Auckland's Monte Cecilia Park costs ratepayers more than $50 million

Monte Cecilia Park (Newshub.)
Auckland Council has long held the position that increasing open space in the park will be vital as the city grows and intensifies (Newshub. / file)

A $15 million relocation bill for an Auckland primary school is being blasted as a massive waste of ratepayers' money.

Monte Cecilia Catholic School was reinstated last year as of part of a confidential plan to expand Monte Cecilia Park in Hillsborough.

Its former site has been integrated into the park for what Auckland Council insists will "enhance the park's geological and heritage value".

Figures obtained under the Local Government Official Information and Meetings Act reveal the cost for moving the school is forecast to be $15,355,000.

This is on top of the $38.45 million which has already been spent acquiring land around the park over the past 10 years.

Mt Roskill MP Michael Wood says the former Auckland City Council plan has been pushed through despite years of community backlash.

"It was arrogant political decision-making by the council at the time," he says.

"It was a really good example of a grandiose boys' project they just decided they were going to ram through.

"To hell with the money and to hell with what people in the community thought."

However, Auckland Council says it cannot be held responsible for the project.

Social policy manager Kataraina Maki says the council has an obligation to honour the contract, which was entered into by the previous administration.  

"Auckland Council has a legal obligation to implement the decisions of the former legacy councils," she says.

"The decisions on Monte Cecilia Park date back more than 15 years. At that time there was a need to provide open space for the community.

"Auckland has grown since that time and pressure on open space, particularly in the central isthmus, has intensified."

The deal

In 1998, the former Auckland City Council agreed to purchase the park, with plans to further expand its holdings.

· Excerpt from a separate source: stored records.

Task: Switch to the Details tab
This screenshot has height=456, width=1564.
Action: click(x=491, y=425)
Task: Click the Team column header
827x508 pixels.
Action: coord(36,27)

At the time John Banks was Mayor and David Hay was his deputy. Mr Wood believes the pair pushed the plan to act as "their legacy".

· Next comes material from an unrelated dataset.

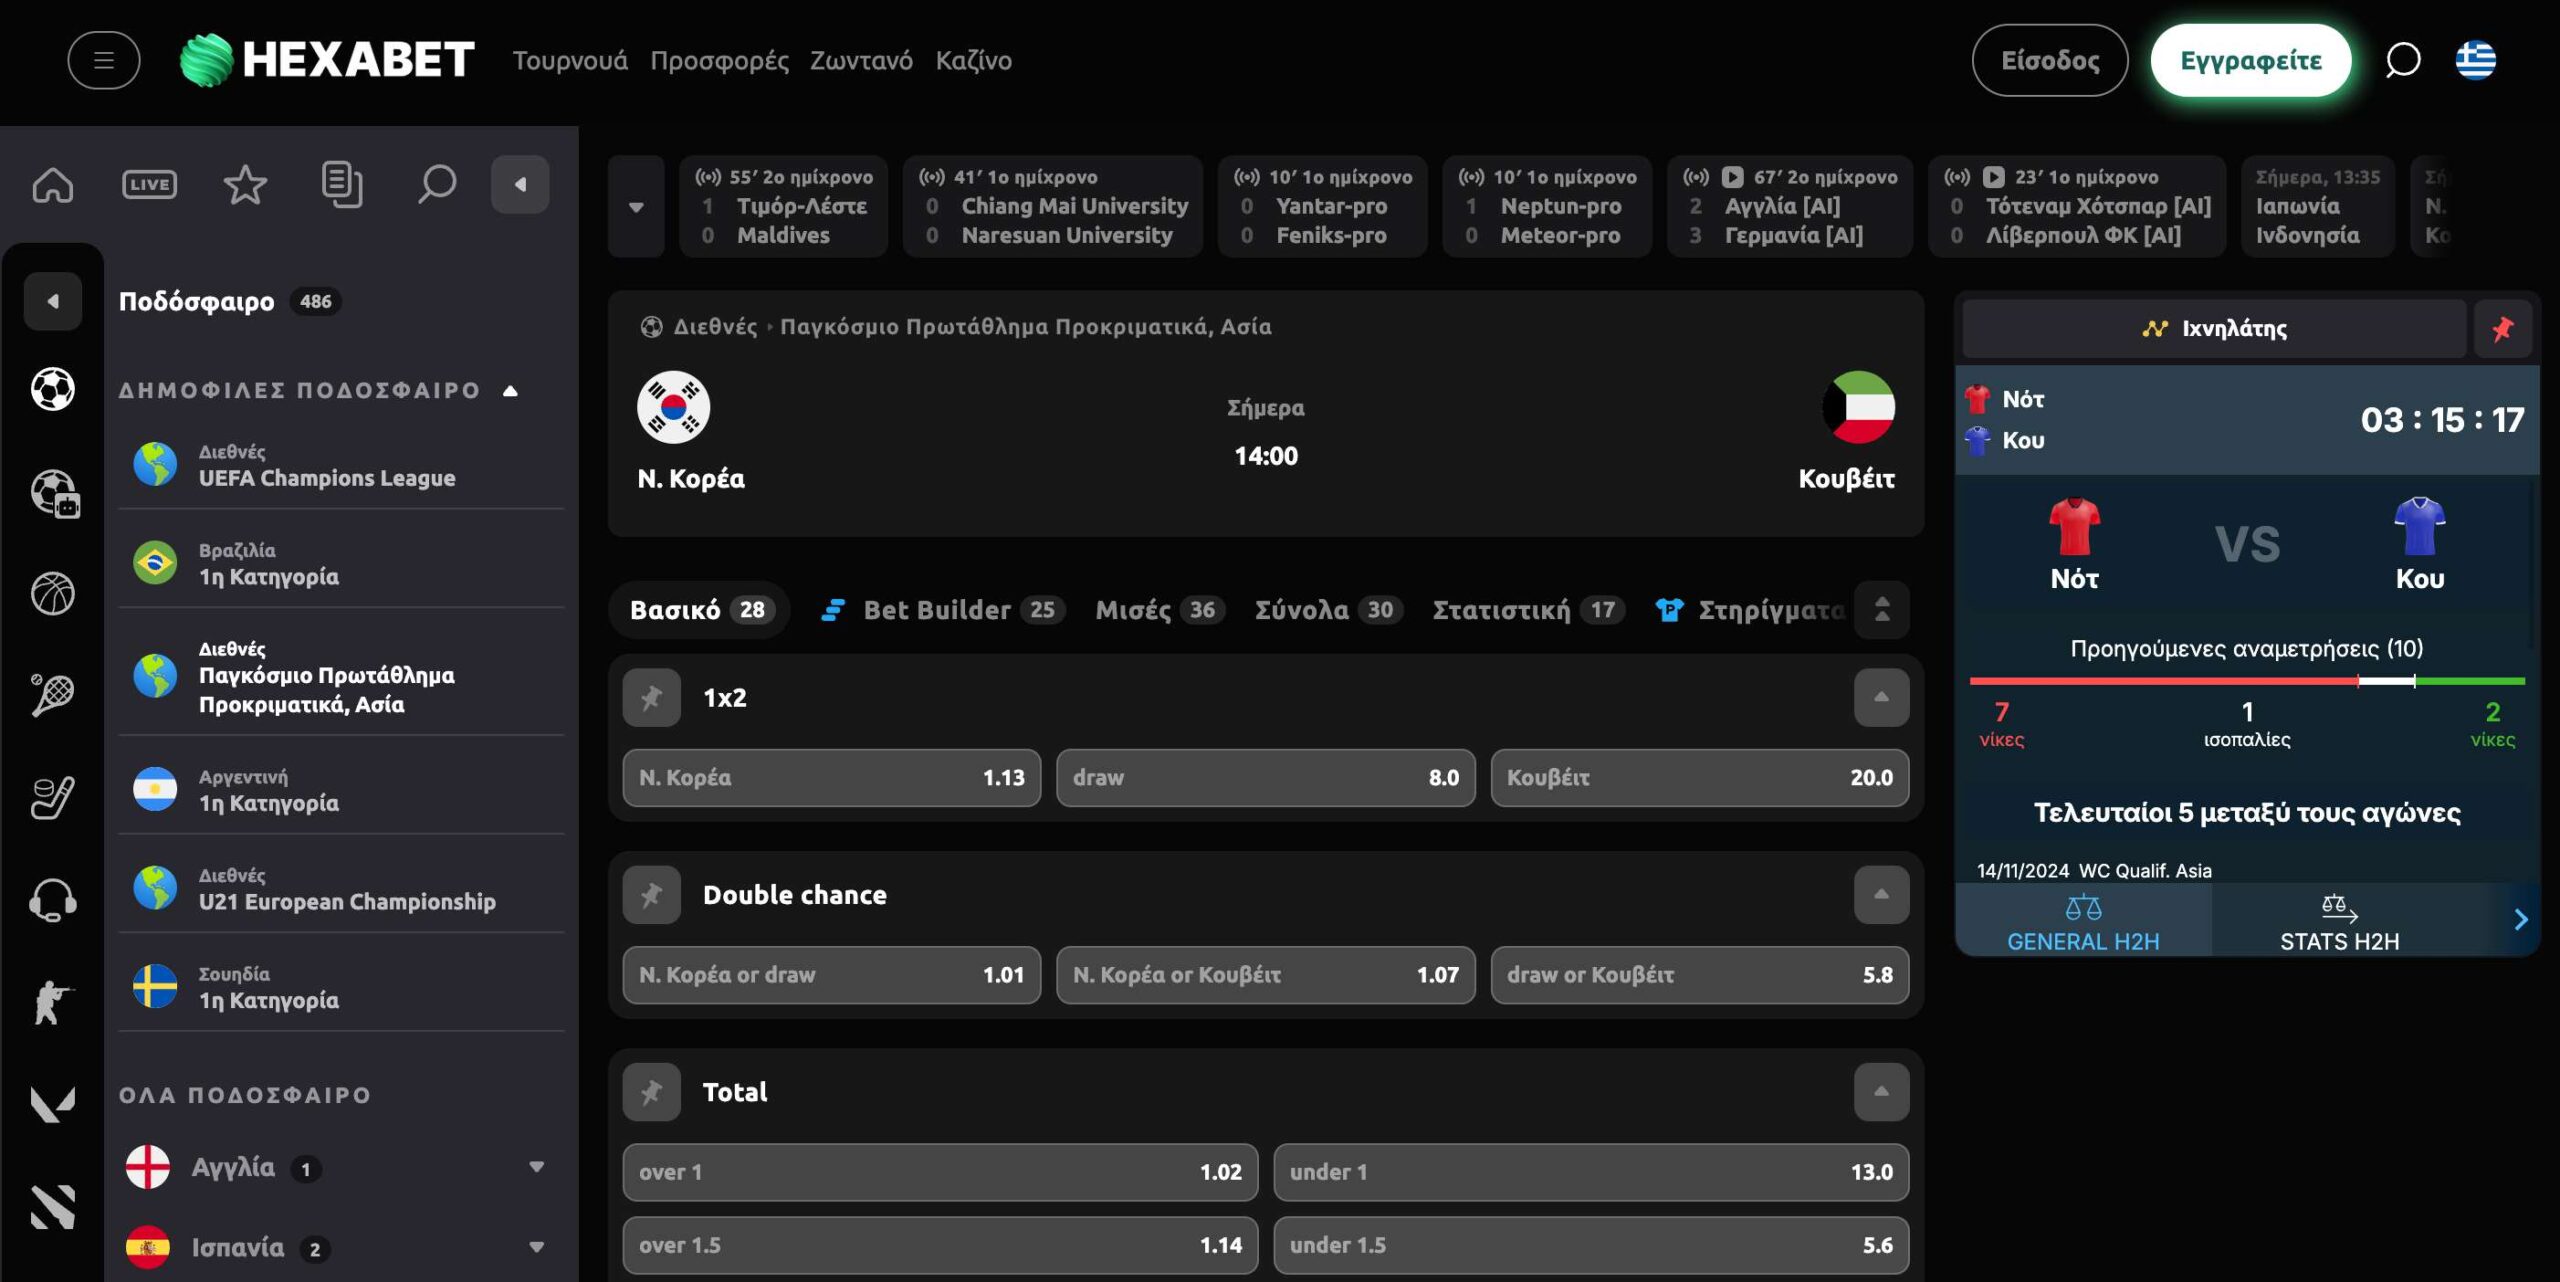Open favorites star icon
The width and height of the screenshot is (2560, 1282).
point(245,185)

"When John Banks and David Hay rammed this through… [there were] secret meetings, [the] public locked out; it was all done in complete secrecy.

"That's how you can get these things through."

The Monte Cecilia Catholic School site, Liston Retirement Village and 14 residential properties around the park's fringes have since been added to its grounds.

The final concept plan wasn't released to the public until November 2016 and many of its costs still remain confidential.

Monte Cecilia Park land acquisition cost table

Ms Maki says the settlement process for all holdings is yet to be completed.

"Council was unable to provide the financial information requested, because we had not received all invoices and were advised of some remedial works or retention payments, we indicated when it would likely be available," she says.

The final costs for replacing Monte Cecilia Catholic School will be available in July, Ms Maki says.

Who is responsible?

Auckland Council has long held the position that increasing open space in the park will be vital as the city grows and intensifies.

"It has significant archaeological, architectural, arboriculture, geological and heritage values," Ms Maki says, admitting the endeavour was never going to be cheap.

"In preserving open space, we are required to acquire property at market rates," she says.

"The $15 million [spent on the school] included a range of costs, including relocation of the school as well as providing a hall."

However, Mr Wood is calling for greater transparency local government.

"It's taken now, unbelievably seven years to get this information about how much ratepayer's money it cost... that is absolutely outrageous," he says.

"It's the old Auckland City Council that put together a dodgy deal and they're the ones who need to be held to account.

"I hope [Auckland] Council learns something from this and is prepared to be more open with future land acquisitions."